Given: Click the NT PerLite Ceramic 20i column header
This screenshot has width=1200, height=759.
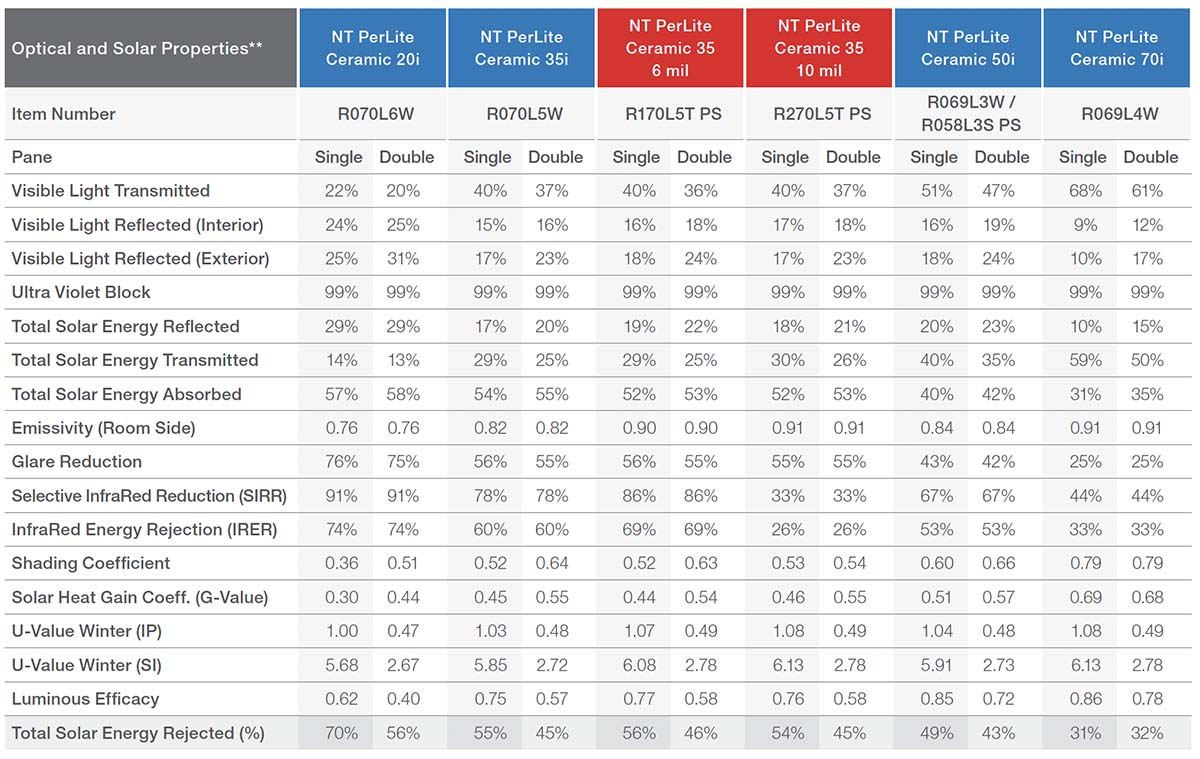Looking at the screenshot, I should 372,48.
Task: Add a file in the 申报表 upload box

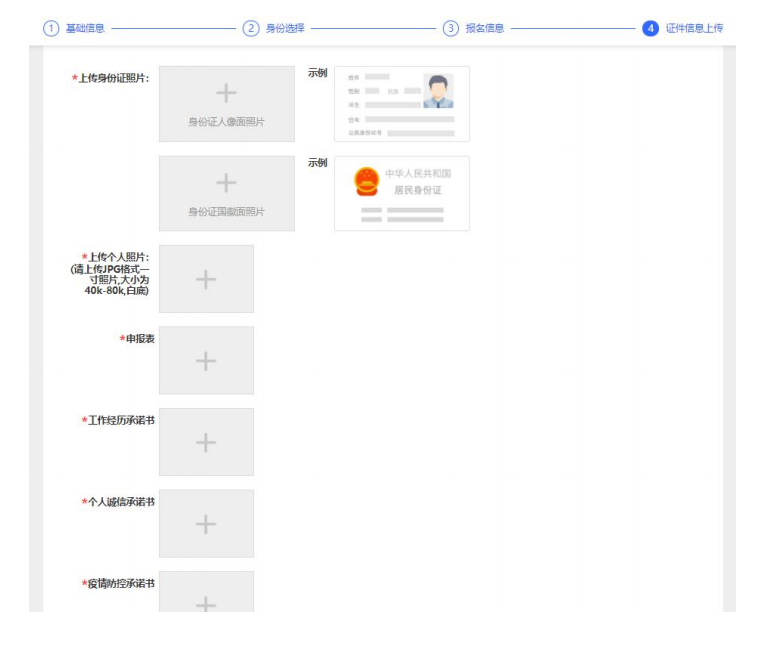Action: click(x=206, y=360)
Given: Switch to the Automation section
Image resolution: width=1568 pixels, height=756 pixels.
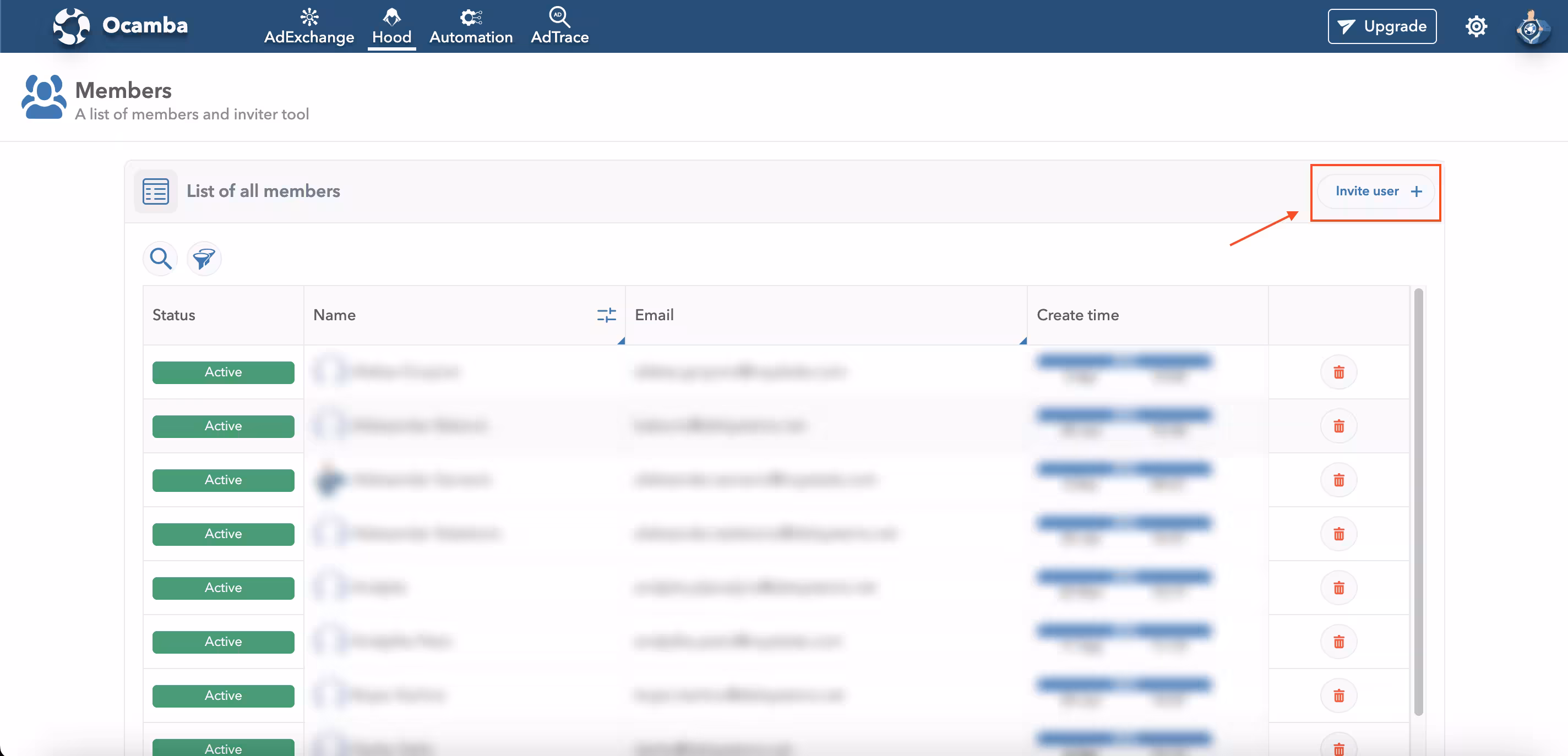Looking at the screenshot, I should [471, 26].
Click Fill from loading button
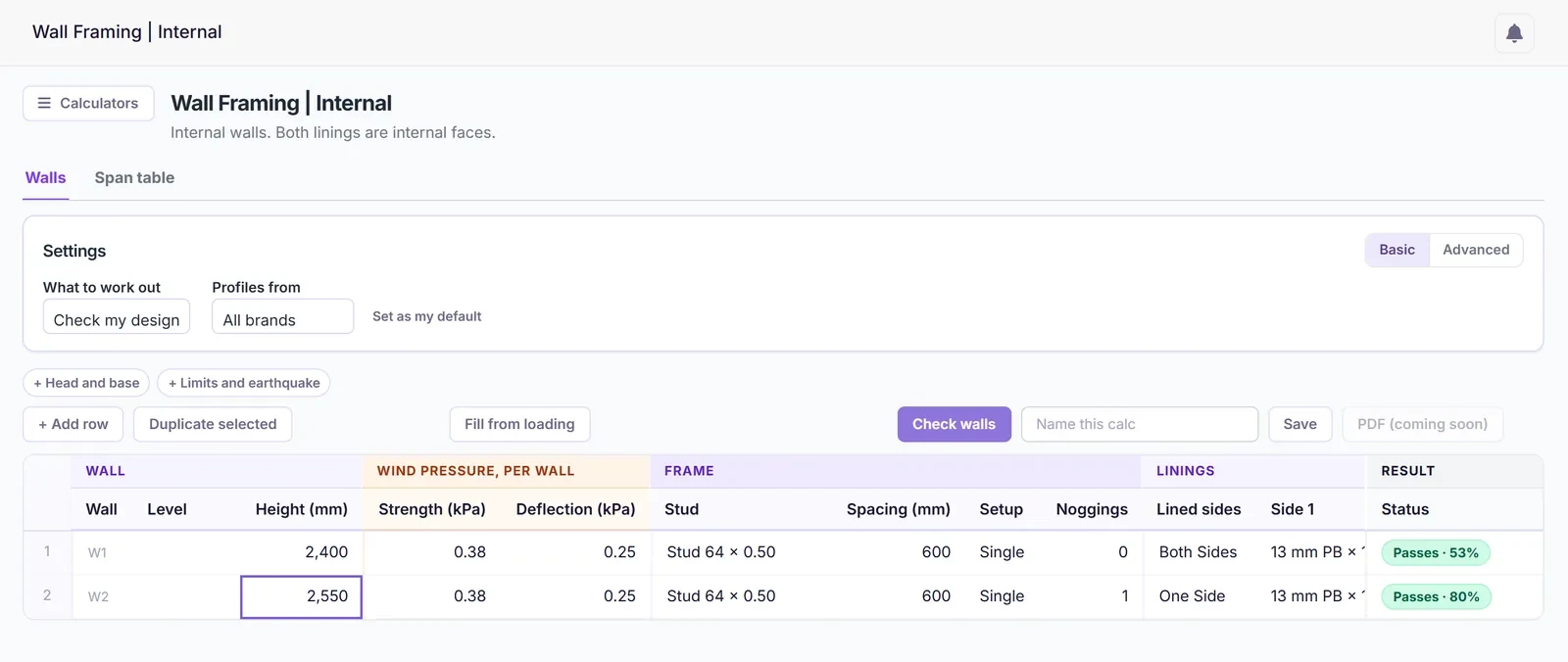 pyautogui.click(x=519, y=424)
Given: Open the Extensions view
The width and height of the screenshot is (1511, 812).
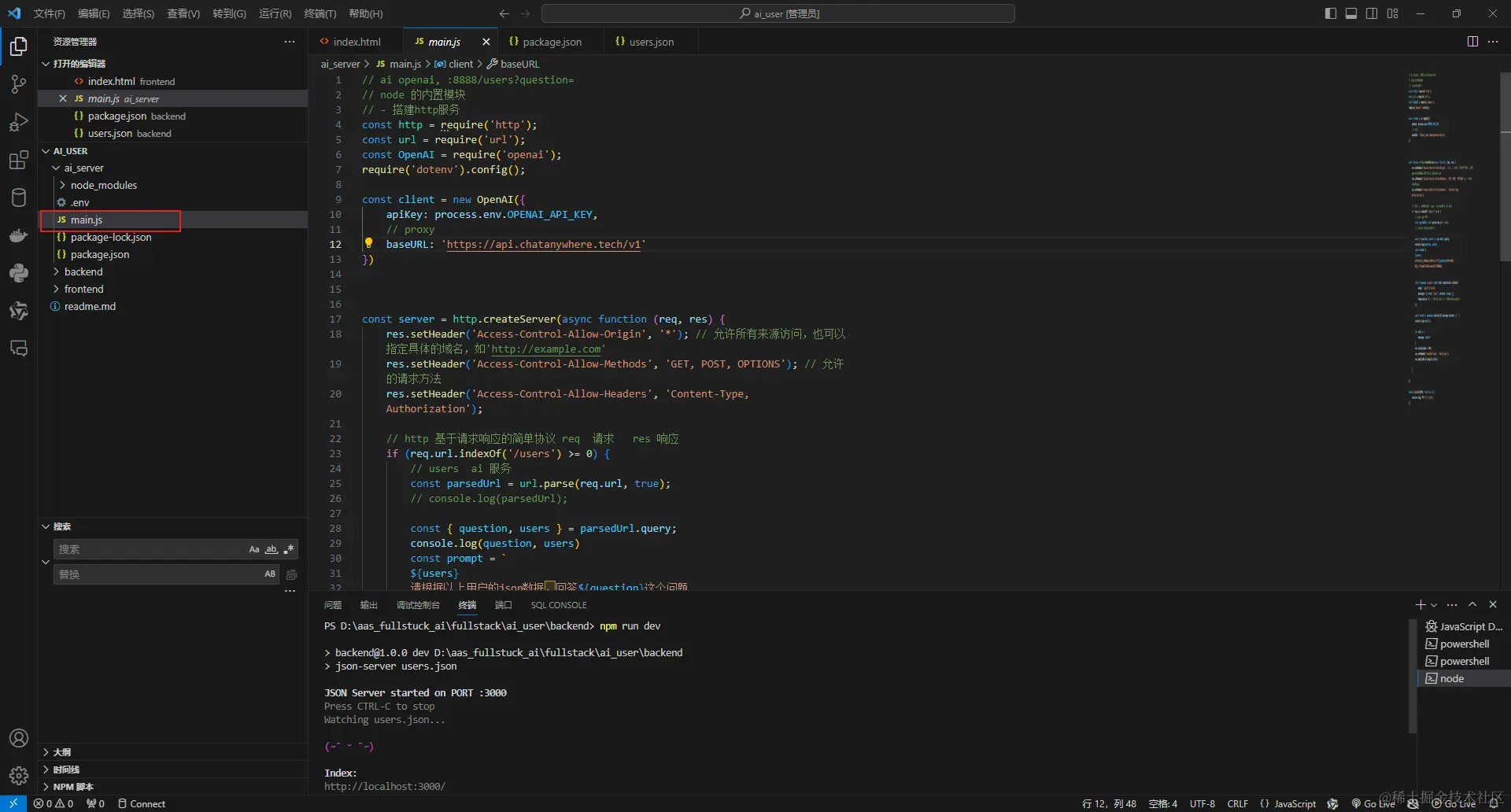Looking at the screenshot, I should tap(19, 161).
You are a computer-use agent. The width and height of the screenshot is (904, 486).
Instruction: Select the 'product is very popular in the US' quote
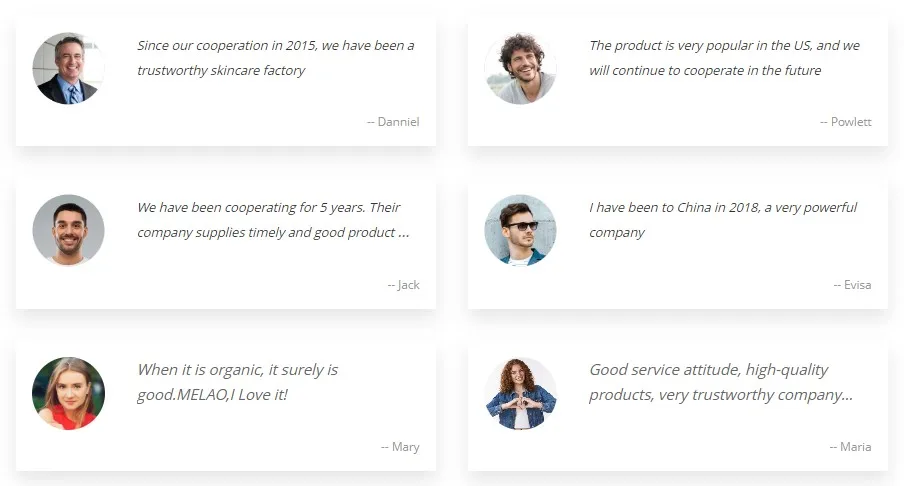click(724, 46)
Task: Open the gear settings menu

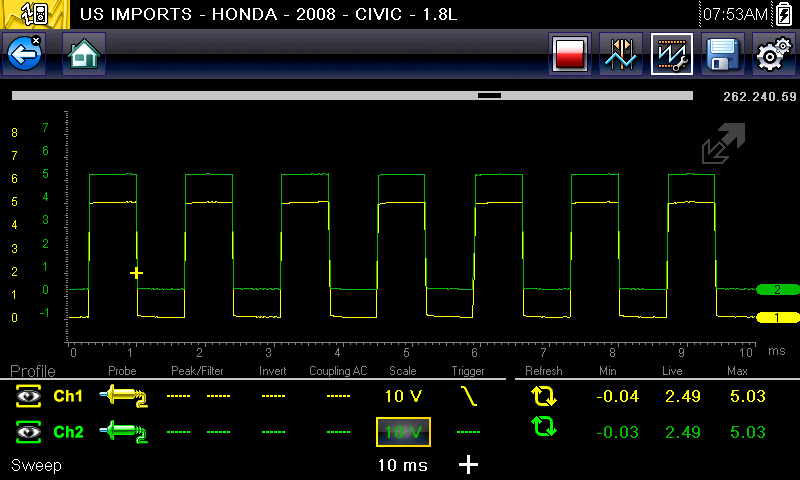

◆ ◆ ◆ ◆

● TO DO: Filter the data above: copy out each line that contains the word "Given", keeping the lines in their original order.

● RESULT BELOW:
Given: Click the NT PerLite Ceramic 20i column header
Given: Switch to the Automation section
Given: Open the Extensions view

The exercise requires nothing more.